Non-linear pharmacokinetics of high-dose intravenous verapamil

Affiliations
Clinical Trial

Non-linear pharmacokinetics of high-dose intravenous verapamil

G Toffoli et al. Br J Clin Pharmacol. 1997 Sep.

Abstract

Aims: In an attempt to reverse multidrug resistance, in a recent trial of verapamil in association with doxorubicin, we used escalating doses of continuous intravenous (i.v.) verapamil under close haemodynamic monitoring. We report the pharmacokinetics of escalating doses of verapamil.

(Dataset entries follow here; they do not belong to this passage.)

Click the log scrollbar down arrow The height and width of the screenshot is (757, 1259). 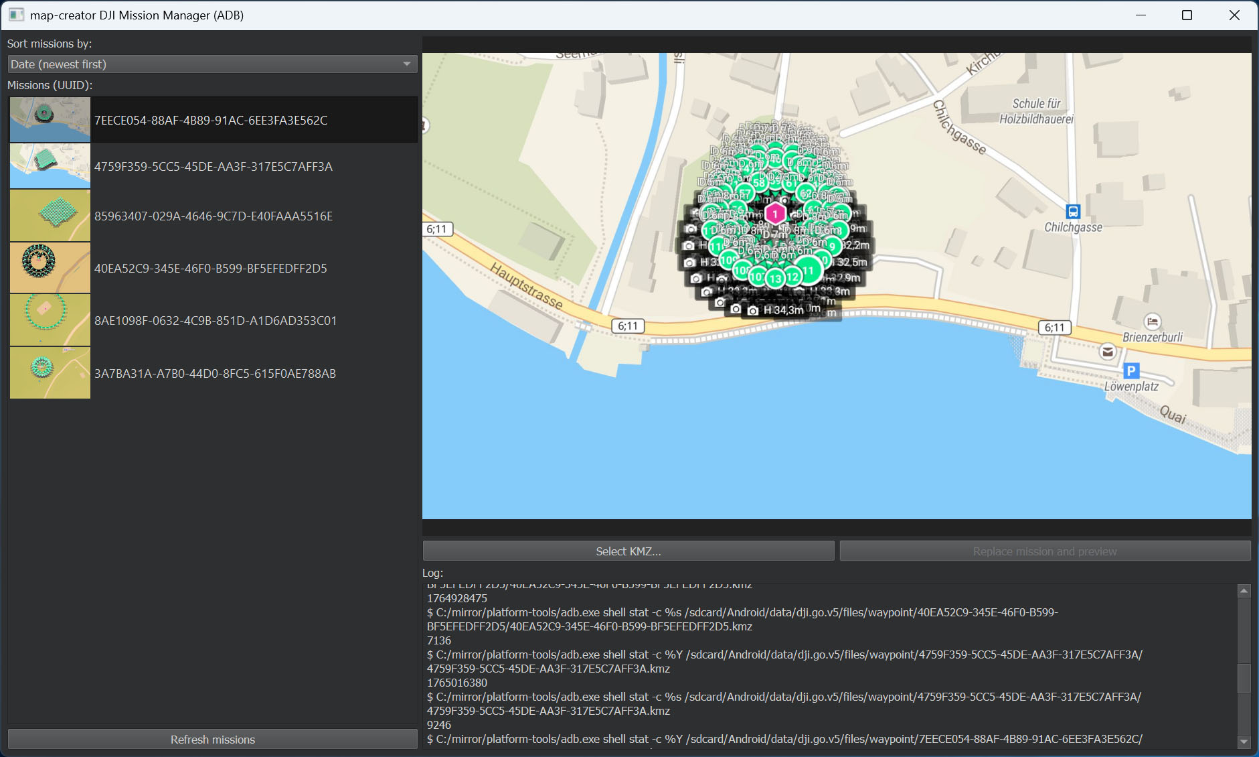click(x=1244, y=742)
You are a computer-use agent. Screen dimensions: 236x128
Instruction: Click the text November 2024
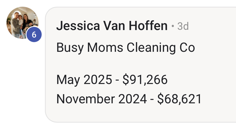(102, 99)
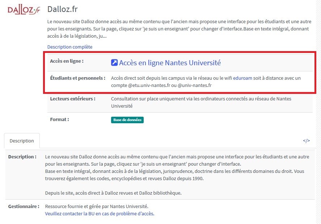Click the 'Gestionnaire :' field label
Viewport: 321px width, 224px height.
(x=24, y=206)
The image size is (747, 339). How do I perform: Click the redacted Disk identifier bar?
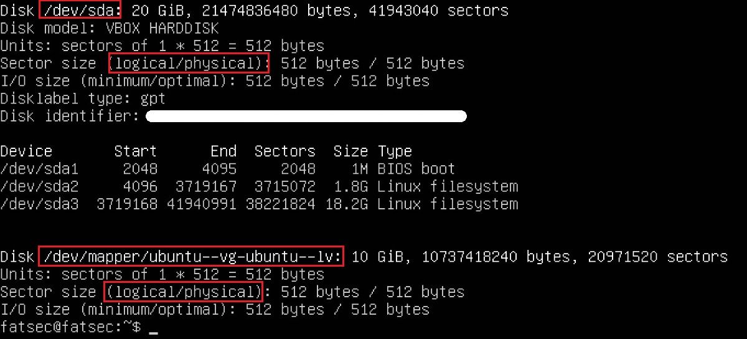306,117
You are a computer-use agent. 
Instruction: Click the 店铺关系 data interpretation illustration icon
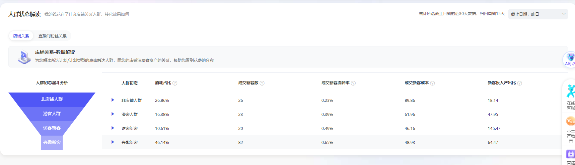click(x=24, y=57)
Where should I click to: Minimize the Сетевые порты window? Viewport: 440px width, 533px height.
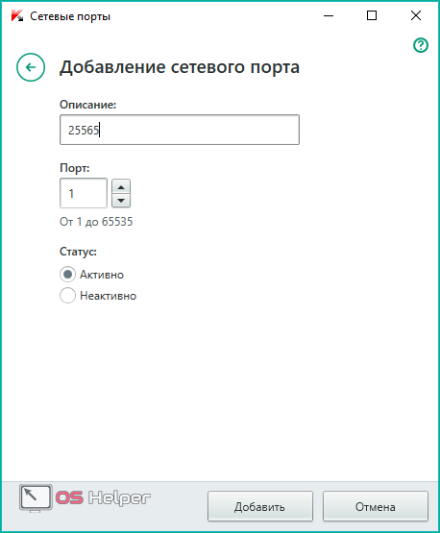pyautogui.click(x=329, y=15)
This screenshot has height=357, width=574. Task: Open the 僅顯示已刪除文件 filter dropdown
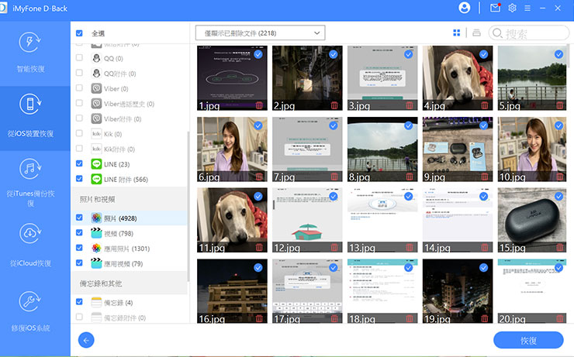[261, 33]
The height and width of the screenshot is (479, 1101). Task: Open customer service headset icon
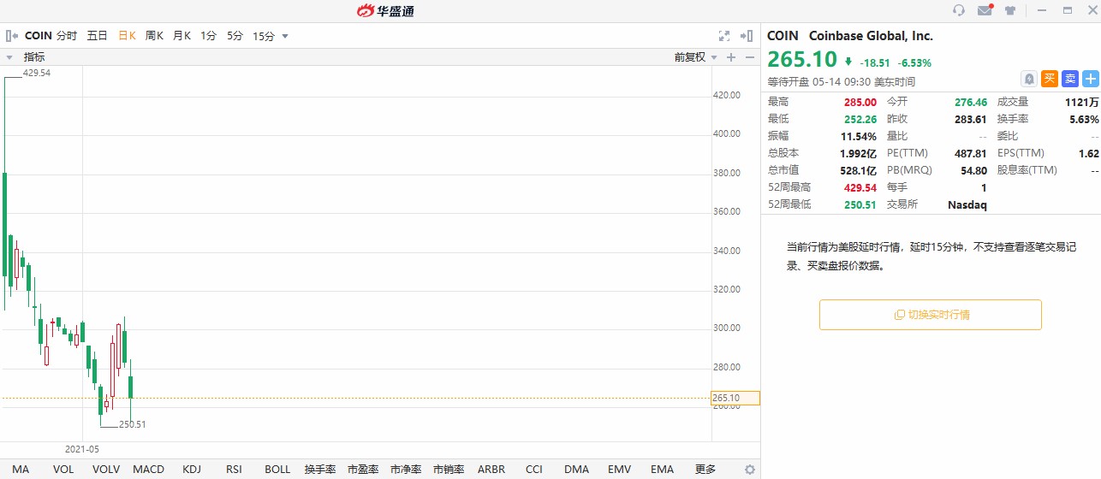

Methods: We studied nine patients [seven males, two females; median age 46 years (range, 31-57)] with advanced adenocarcinoma of the colon and normal renal, hepatic, and cardiac functions. After a loading dose (0.15 mg kg-1 followed by 12 h continuous i.v. infusion at 0.20 mg kg-1 h-1), the infusion rate (ko) of verapamil was increased every 24 h (0.25, 0.30, 0.35, and 0.40 mg kg-1 h-1). The highest rate was maintained for 48 h. Doxorubicin was given as a continuous i.v. infusion from 12 to 108 h (n = 4) or 60 to 108 h (n = 5). Blood samples and urine collections were taken every 12 h. Verapamil and nor-verapamil were assayed by high performance liquid chromatography. We calculated systemic clearance of verapamil (CL = ko/Css) and renal clearance (CLr) of verapamil and nor-verapamil. The Css vs rate relationship was fitted to a Michaelis-Menten equation: Css = ko. (K(m)+Css)/(V.Vm).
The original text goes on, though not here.